Merkel: Europe has chosen to uphold Iran’s nuclear deal
German Chancellor Angela Merkel says Europe has made its choice regarding the historic 2015 nuclear agreement with Iran — which the United States has been attempting to sabotage — and will honor the agreement.
Officially known as the Joint Comprehensive Plan of Action (JCPOA), the deal was originally struck between Iran on the one side and Germany, France, the United Kingdom, China, Russia, and the US on the other. Washington, however, breached and then unilaterally pulled out of the deal in 2018. It has since been trying to stymie the agreement by imposing sanctions on Iran and its international trade partners, including Europe.

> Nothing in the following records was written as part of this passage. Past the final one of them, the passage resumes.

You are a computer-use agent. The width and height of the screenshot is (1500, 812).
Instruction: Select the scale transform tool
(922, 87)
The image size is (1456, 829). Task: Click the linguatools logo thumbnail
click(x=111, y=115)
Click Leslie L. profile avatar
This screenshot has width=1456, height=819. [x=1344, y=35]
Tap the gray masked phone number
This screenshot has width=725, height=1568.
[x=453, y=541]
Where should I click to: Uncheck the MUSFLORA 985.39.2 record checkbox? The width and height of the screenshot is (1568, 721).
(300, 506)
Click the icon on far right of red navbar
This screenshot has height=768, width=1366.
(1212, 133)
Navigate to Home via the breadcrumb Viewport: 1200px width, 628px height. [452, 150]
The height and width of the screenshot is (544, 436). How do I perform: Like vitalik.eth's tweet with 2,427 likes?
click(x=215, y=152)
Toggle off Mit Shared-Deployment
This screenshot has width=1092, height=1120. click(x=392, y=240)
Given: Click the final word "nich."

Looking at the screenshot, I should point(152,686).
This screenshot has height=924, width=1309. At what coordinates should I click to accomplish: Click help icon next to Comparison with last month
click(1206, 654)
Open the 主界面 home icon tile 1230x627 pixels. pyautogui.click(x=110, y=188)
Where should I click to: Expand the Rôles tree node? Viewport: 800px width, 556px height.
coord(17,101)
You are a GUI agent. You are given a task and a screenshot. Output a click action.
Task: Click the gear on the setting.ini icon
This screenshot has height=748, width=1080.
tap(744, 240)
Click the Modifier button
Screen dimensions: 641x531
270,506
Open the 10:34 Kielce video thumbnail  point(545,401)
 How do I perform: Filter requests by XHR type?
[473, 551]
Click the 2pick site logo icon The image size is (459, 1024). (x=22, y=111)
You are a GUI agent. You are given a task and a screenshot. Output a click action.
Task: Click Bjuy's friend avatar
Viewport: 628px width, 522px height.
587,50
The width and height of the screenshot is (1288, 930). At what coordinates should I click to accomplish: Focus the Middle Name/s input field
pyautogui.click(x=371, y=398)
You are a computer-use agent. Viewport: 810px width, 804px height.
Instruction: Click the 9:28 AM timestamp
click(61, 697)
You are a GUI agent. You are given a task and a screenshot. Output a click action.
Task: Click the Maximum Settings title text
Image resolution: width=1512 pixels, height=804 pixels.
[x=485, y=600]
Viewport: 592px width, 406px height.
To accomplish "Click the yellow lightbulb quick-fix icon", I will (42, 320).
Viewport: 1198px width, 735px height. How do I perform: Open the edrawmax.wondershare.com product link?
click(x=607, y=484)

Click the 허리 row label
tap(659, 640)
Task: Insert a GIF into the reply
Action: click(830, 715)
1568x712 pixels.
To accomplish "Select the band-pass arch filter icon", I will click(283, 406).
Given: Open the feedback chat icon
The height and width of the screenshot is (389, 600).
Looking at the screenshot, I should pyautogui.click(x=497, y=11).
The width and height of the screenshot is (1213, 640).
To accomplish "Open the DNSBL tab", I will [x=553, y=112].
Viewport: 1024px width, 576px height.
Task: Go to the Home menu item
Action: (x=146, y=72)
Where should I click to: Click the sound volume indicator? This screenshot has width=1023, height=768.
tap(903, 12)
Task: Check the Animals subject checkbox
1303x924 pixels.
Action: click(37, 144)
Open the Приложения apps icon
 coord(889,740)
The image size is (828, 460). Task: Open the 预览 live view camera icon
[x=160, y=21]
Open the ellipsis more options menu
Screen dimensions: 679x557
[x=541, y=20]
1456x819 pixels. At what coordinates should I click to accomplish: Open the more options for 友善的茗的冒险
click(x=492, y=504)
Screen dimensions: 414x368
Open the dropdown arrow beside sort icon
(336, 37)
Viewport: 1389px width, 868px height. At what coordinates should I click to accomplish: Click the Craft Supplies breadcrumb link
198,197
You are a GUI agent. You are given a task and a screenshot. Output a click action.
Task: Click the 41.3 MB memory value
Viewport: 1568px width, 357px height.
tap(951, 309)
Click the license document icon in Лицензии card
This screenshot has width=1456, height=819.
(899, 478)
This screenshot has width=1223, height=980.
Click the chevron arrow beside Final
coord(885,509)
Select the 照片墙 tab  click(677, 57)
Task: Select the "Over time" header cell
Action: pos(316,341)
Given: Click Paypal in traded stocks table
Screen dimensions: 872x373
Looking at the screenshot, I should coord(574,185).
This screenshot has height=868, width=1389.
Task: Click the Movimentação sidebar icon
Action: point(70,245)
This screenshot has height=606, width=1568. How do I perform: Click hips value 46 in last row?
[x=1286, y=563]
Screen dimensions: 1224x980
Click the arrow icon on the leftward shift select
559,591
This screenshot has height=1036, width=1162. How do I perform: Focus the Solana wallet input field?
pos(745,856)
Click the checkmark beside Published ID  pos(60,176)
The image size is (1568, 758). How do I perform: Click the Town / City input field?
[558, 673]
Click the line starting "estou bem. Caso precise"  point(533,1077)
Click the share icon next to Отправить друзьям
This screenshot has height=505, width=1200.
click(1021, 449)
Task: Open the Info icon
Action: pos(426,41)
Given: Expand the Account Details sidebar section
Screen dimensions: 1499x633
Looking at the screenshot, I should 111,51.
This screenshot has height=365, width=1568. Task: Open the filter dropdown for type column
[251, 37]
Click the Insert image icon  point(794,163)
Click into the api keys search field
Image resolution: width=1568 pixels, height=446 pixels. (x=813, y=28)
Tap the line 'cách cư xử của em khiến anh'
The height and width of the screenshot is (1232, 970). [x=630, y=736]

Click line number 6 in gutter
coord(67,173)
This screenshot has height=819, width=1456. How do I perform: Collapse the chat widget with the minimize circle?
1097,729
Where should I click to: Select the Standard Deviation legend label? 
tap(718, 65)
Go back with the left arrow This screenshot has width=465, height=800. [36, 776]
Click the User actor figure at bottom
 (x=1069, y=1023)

Those attempts by the US have ratcheted up tensions with Iran, which has stopped complying with some of its obligations under the deal, arguing that Europe is failing to make the deal work for Iran economically as planned.
“Step by step, we will keep trying to find solutions with Iran that prevent an escalation of tensions in a globally sensitive region. That’s our job,” Chancellor Merkel said on Wednesday.
The JCPOA has been ratified in the form of a United Nations Security Council resolution, making both the US’s withdrawal and its imposition of the sanctions illegal.
Despite recurrent promises by Europe to offset the adverse effects of American actions on its implementation of the deal, Iran has of yet been dissatisfied, insisting that words should be followed up by real action.
Europe is contractually bound to guarantee Tehran’s business interests, something it stopped doing after Washington imposed its bans.
European companies started leaving the Iranian market — some of them even before the American sanctions had taken effect — for fear of US sanctions and/or losing transactions with the US.